Calquence Dosage
Generic name: ACALABRUTINIB 100mg
Dosage form: capsule, gelatin coated
Drug class: BTK inhibitors
Medically reviewed by Drugs.com. Last updated on Jun 5, 2024.
Recommended Dosage
CALQUENCE as Monotherapy
For patients with MCL, CLL, or SLL, the recommended dose of CALQUENCE is 100 mg taken orally approximately every 12 hours until disease progression or unacceptable toxicity.
CALQUENCE in Combination with Obinutuzumab
For patients with previously untreated CLL or SLL, the recommended dose of CALQUENCE is 100 mg taken orally approximately every 12 hours until disease progression or unacceptable toxicity. Start CALQUENCE at Cycle 1 (each cycle is 28 days). Start obinutuzumab at Cycle 2 for a total of 6 cycles and refer to the obinutuzumab prescribing information for recommended dosing. Administer CALQUENCE prior to obinutuzumab when given on the same day.
Advise patients to swallow capsule whole with water. Advise patients not to open, break or chew the capsules. CALQUENCE may be taken with or without food. If a dose of CALQUENCE is missed by more than 3 hours, it should be skipped and the next dose should be taken at its regularly scheduled time. Extra capsules of CALQUENCE should not be taken to make up for a missed dose.

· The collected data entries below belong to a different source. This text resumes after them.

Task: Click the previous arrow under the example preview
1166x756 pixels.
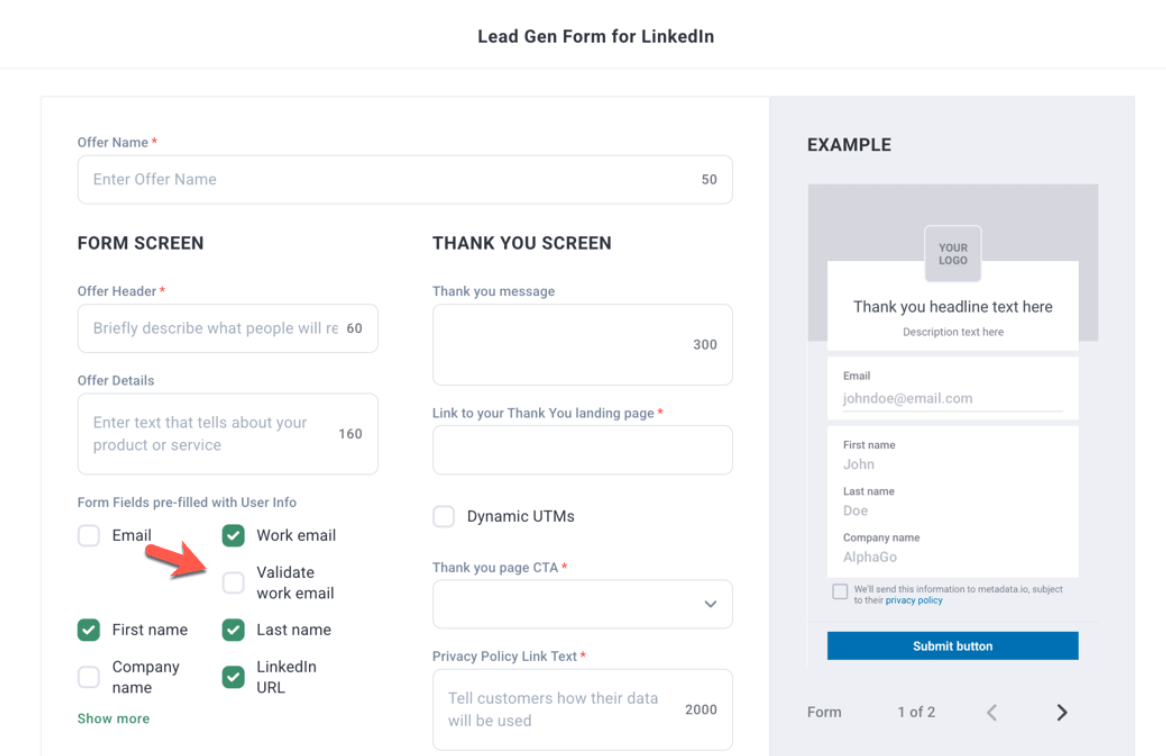Action: coord(991,712)
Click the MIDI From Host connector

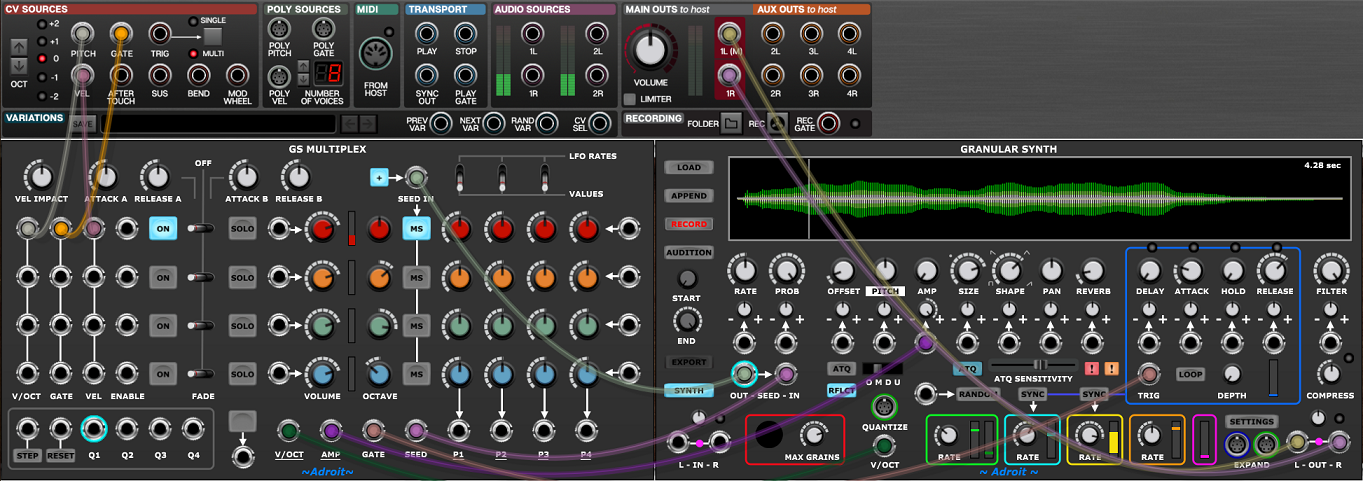pyautogui.click(x=376, y=55)
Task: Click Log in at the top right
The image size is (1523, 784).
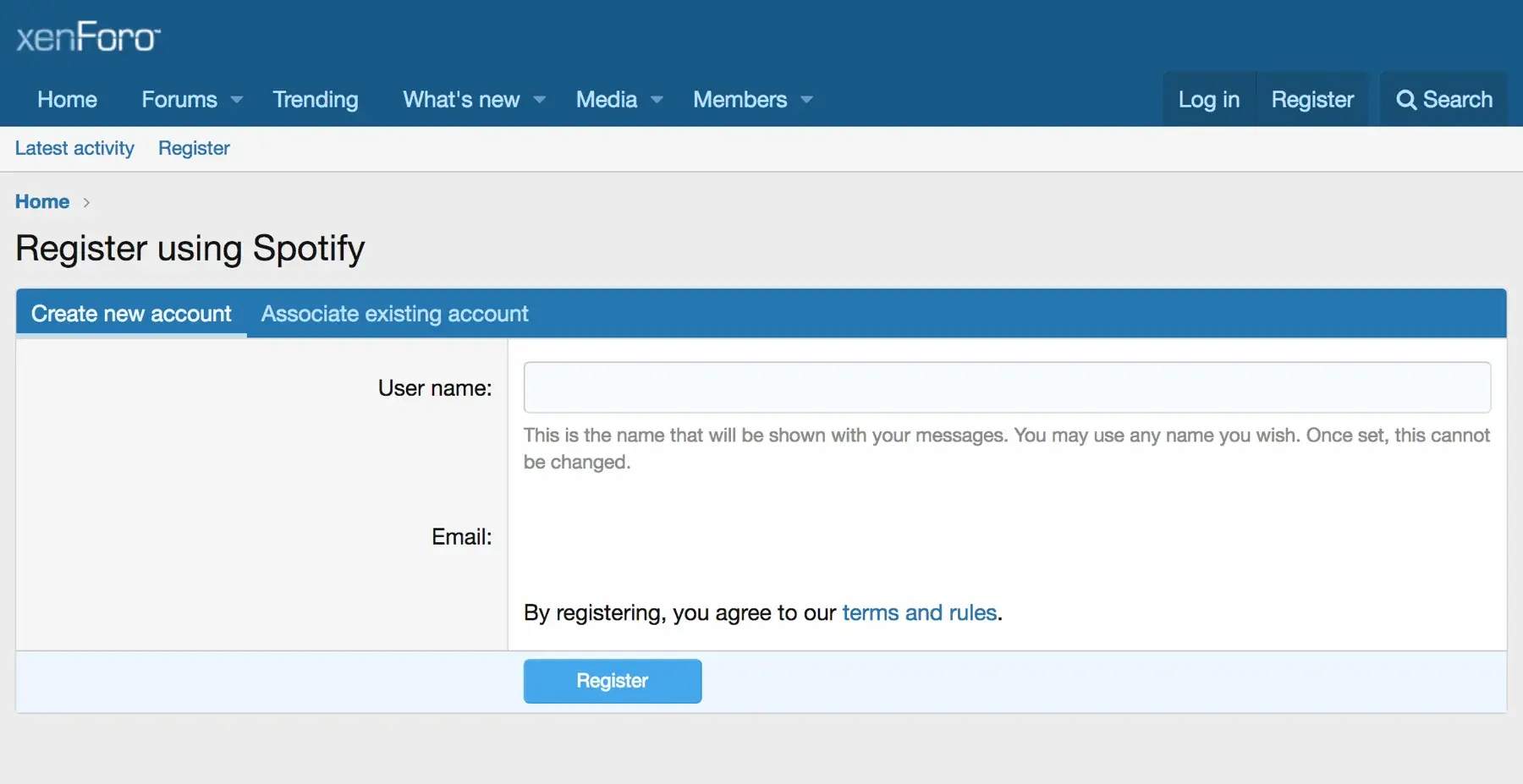Action: (x=1208, y=100)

Recommended Dosage for Hepatic Impairment
Avoid administration of CALQUENCE in patients with severe hepatic impairment.
Dose modifications are not required for patients with mild or moderate hepatic impairment.

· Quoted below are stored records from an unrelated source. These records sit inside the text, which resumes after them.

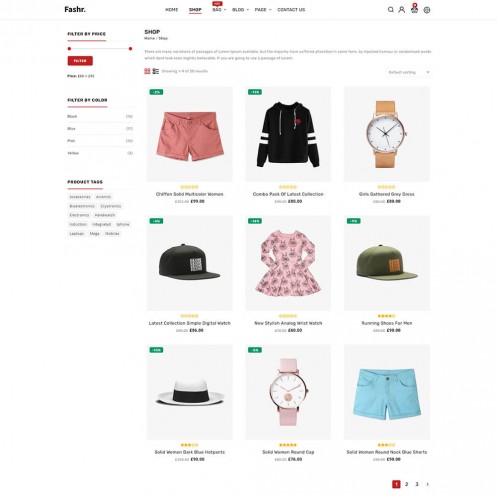This screenshot has height=497, width=497.
Task: Switch to list view layout icon
Action: click(156, 71)
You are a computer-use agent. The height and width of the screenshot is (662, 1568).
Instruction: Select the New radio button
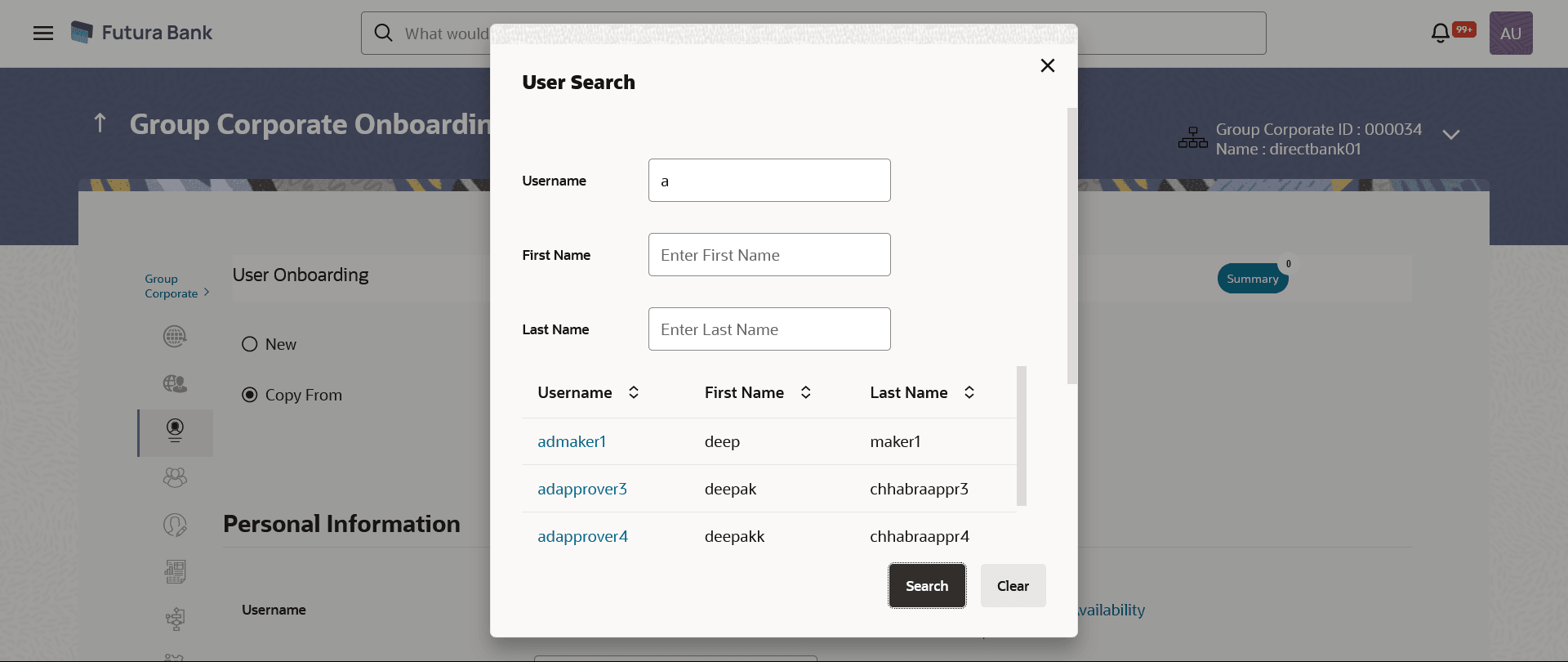250,345
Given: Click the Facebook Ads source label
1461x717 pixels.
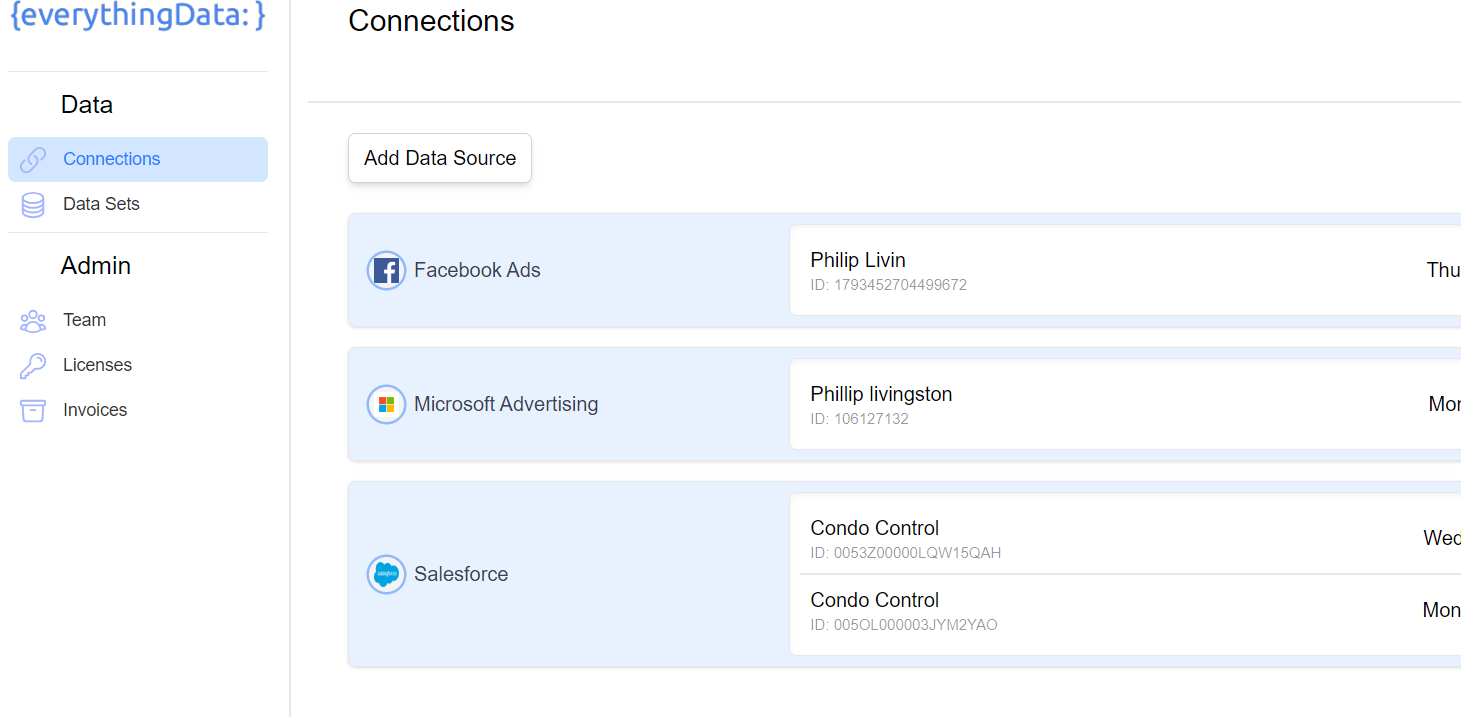Looking at the screenshot, I should point(477,270).
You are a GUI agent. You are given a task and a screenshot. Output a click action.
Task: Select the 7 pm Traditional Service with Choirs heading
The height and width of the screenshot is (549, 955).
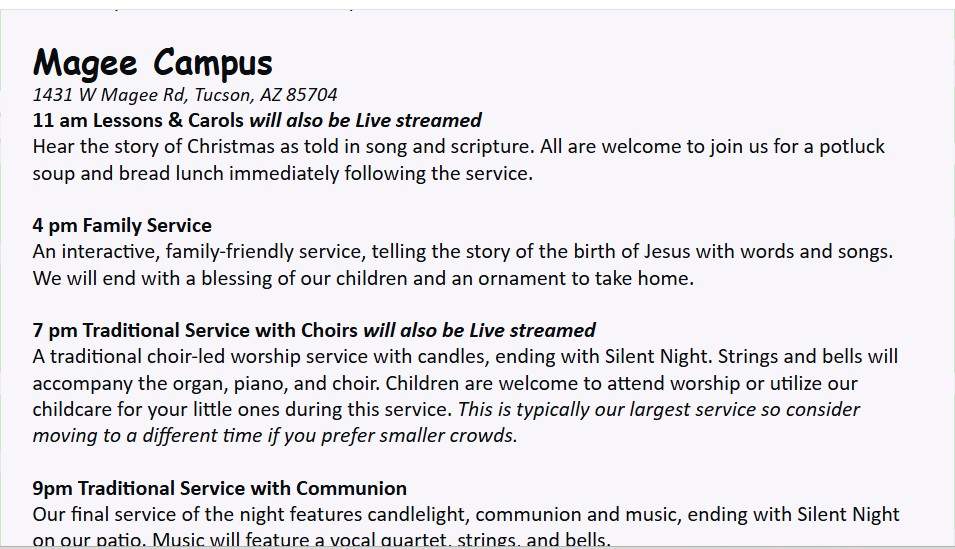click(195, 330)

Recommended Dosage for Drug Interactions
Dose Modifications for Use with CYP3A Inhibitors or Inducers
These are described in Table 1.
CYP3A |
Co-administered Drug |
Recommended CALQUENCE use |
Inhibition |
Strong CYP3A inhibitor |
Avoid concomitant use. If these inhibitors will be used short-term (such as anti‑infectives for up to seven days), interrupt CALQUENCE. |
Moderate CYP3A inhibitor |
100 mg once daily. |
|
Induction |
Strong CYP3A inducer |
Avoid concomitant use. If these inducers cannot be avoided, increase CALQUENCE dose to 200 mg approximately every 12 hours. |
Concomitant Use with Gastric Acid Reducing Agents
Proton Pump Inhibitors: Avoid concomitant use.
H2-Receptor Antagonists: Take CALQUENCE 2 hours before taking a H2-receptor antagonist.

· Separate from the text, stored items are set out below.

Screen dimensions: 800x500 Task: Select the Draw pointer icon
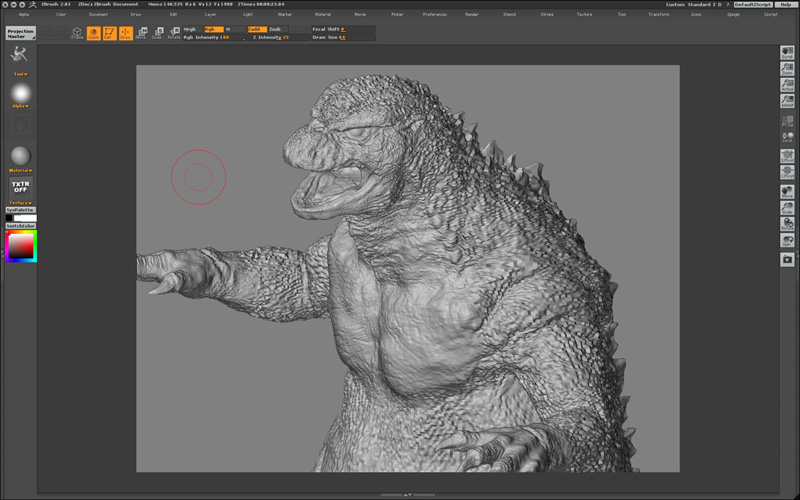tap(125, 33)
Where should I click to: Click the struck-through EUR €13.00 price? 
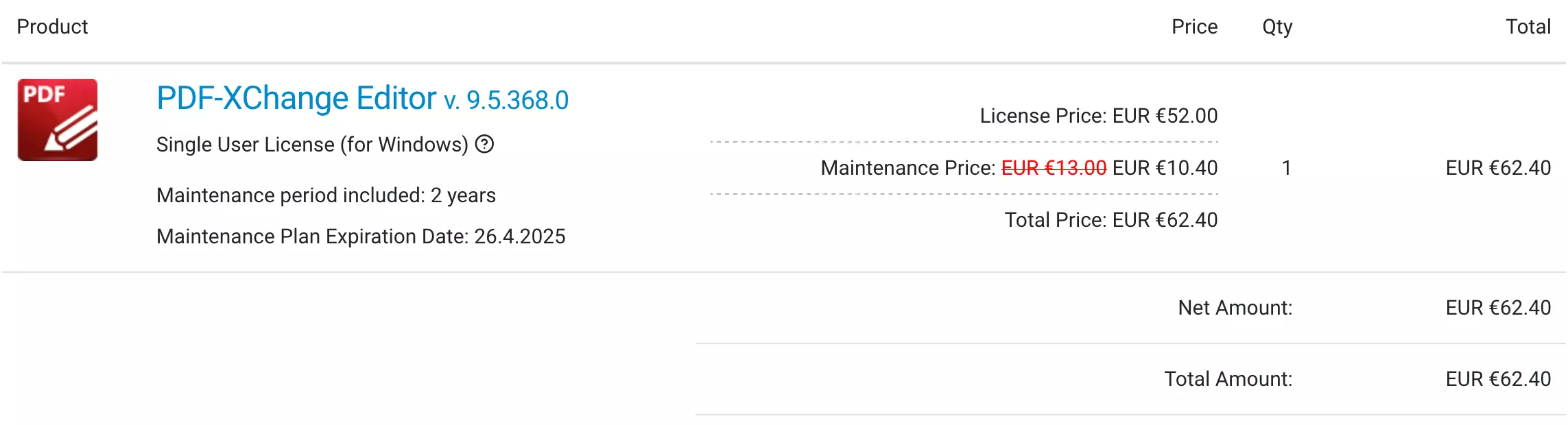[1054, 168]
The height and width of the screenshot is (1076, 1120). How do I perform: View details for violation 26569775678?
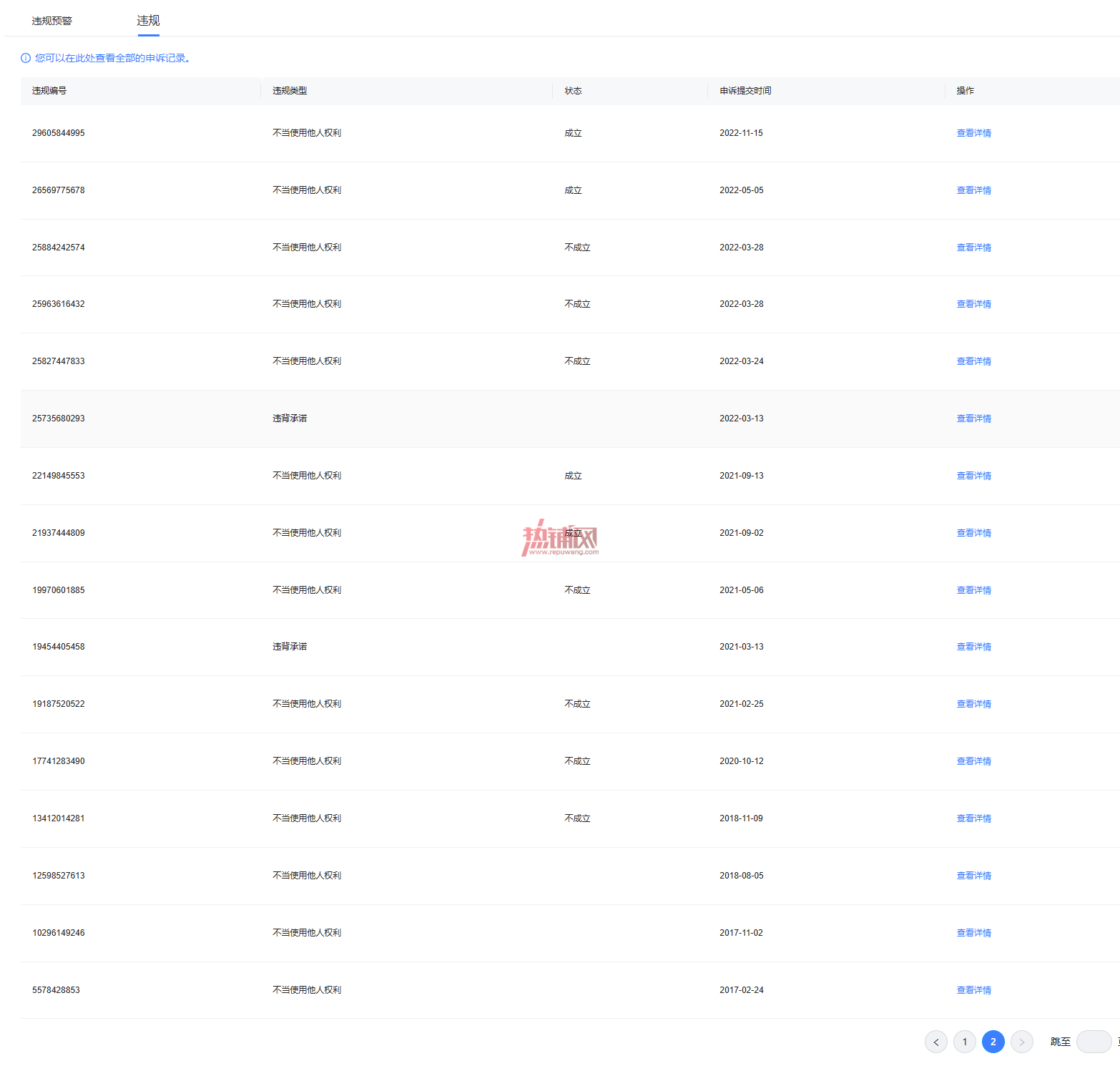pos(974,190)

Antacids: Separate dosing by at least 2 hours.
Dose Modifications for Adverse Reactions
Recommended dose modifications of CALQUENCE for Grade 3 or greater adverse reactions are provided in Table 2.
Event |
Adverse Reaction Occurrence |
Dose Modification (Starting dose = 100 mg approximately every 12 hours) |
Grade 3 or greater non-hematologic toxicities, Grade 3 thrombocytopenia with bleeding, |
First and Second |
Interrupt CALQUENCE. Once toxicity has resolved to Grade 1 or baseline level, CALQUENCE may be resumed at 100 mg approximately every 12 hours. |
Grade 4 thrombocytopenia or Grade 4 neutropenia lasting longer than 7 days |
Third |
Interrupt CALQUENCE. Once toxicity has resolved to Grade 1 or baseline level, CALQUENCE may be resumed at a reduced frequency of 100 mg once daily. |
Fourth |
Discontinue CALQUENCE. |
|
Adverse reactions graded by the National Cancer Institute Common Terminology Criteria for Adverse Events (NCI CTCAE). |
Refer to the obinutuzumab prescribing information for management of obinutuzumab toxicities.